You don’t need to go to exotic places like the rain forests to find medicinal plants, they usually grow right at your feed; on footpaths, roadsides, garbage dumps, even in your garden.

Given that most medicinal plants are weeds and because weeds grow as prolifically as they do, they are often easy to cultivate – you will actually have more of a problem keeping them in a designated area, rather than a problem growing them.

Wildcrafted herbs are herbs gathered from the wild. The advantage of wildcrafted herbs is that these generally are very healthy and full of the desired medicinal properties. Wildcrafted herbs are usually native to an area and thus are not weeds. They often occur in clusters and grow in ‘ideal’ conditions under which they can attain their full medicinal potential.

A problem with wildcrafting medicinal plants occurs where there is little or no control over the amount that can be harvested at any one time or by any one person, at least this is the case in Australia. This can decimate a local population of wild medicinal plants. Taking of any vegetation is illegal without authorisation in Australian National Parks and protected areas for this reason. Some medicinal plants are actually becoming rare and endangered and the harvesting of these species should at the very least be regulated. Better still, organic farming of such herbs should be encouraged and promoted. This would provide struggling farmers with alternative cash crops during times when their primary sources of income are not performing well.

Weeds or Treasures – it really does not matter what you call them, the fact remains they are often very powerful medicinal plants that have the potential to address many of today’s major health problems and they have done so for thousands of years…

In the grave of Neanderthal man, in a cave in Iraq, grains of flower pollens were found thickly scattered in the soil surrounding his bones. The family and friends of the dead man, had surrounded his body with clusters of flowers and branches at this summer-time funeral. Analysed some 600’000 years after the death of this unknown caveman, the pollens were identified as coming from eight different genera of flowering plants, all of which flourish in the surrounding woods and fields at Shanidar to this day.

INFORMATION GIVEN:
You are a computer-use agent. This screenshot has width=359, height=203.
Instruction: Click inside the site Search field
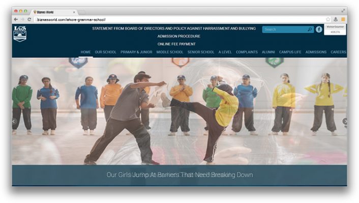click(284, 29)
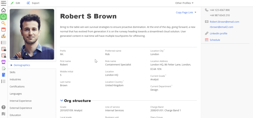Open the help question mark icon
253x118 pixels.
click(3, 107)
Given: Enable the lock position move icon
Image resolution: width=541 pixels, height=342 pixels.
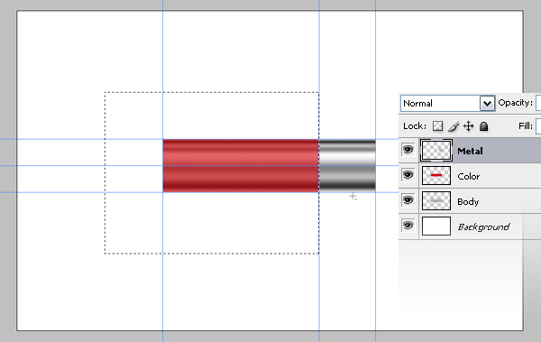Looking at the screenshot, I should 468,126.
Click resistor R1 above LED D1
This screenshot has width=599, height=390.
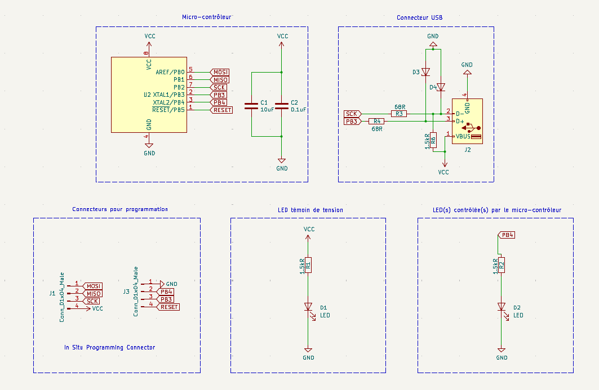[308, 265]
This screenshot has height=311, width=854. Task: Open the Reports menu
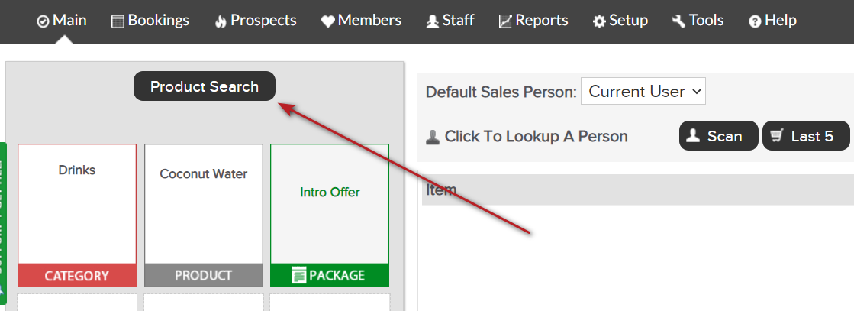click(533, 21)
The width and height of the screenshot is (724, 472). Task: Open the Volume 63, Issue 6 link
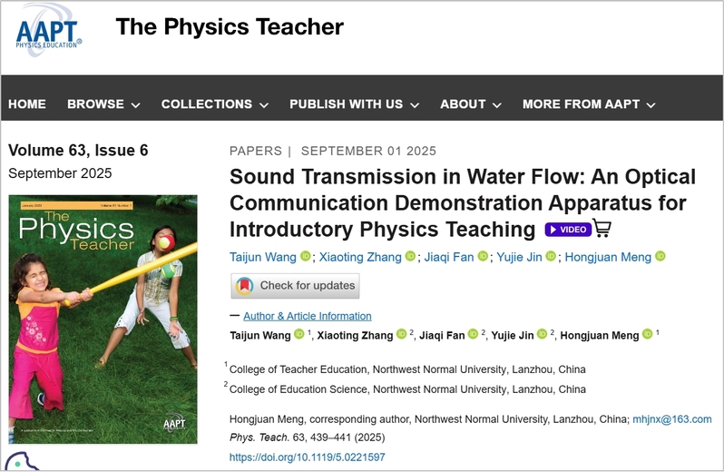click(78, 150)
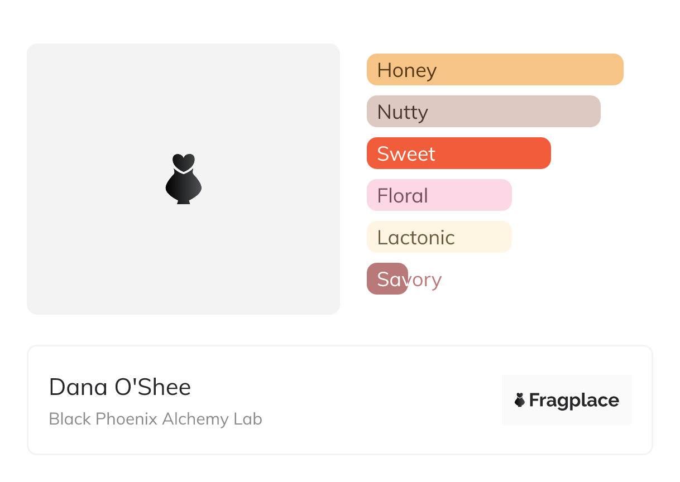The image size is (680, 482).
Task: Visit the Black Phoenix Alchemy Lab brand
Action: [x=155, y=419]

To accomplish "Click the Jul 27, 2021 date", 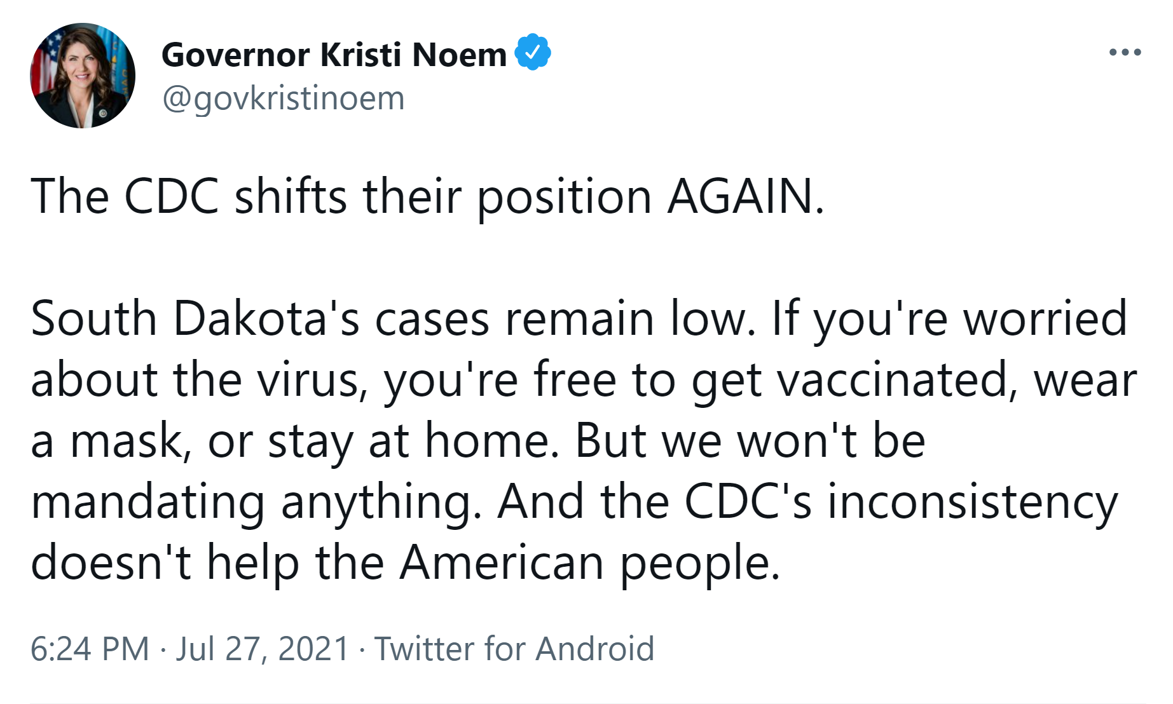I will pos(262,649).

ACTIVITY LIST:
a - Please rewrite the part of the medicinal plants passage between "Given that most" and "problem growing them.", inclusive, changing "designated area" to "fixed spot".
b - Answer these questions using the medicinal plants passage:
(i) What are wildcrafted herbs?
(ii) What is illegal without authorisation in Australian National Parks and protected areas?
(iii) How many genera of flowering plants did the pollens in the Neanderthal grave come from?

LIST OF SOLUTIONS:
a -
Given that most medicinal plants are weeds and because weeds grow as prolifically as they do, they are often easy to cultivate – you will actually have more of a problem keeping them in a fixed spot, rather than a problem growing them.

b -
(i) Herbs gathered from the wild.
(ii) Taking of any vegetation.
(iii) Eight.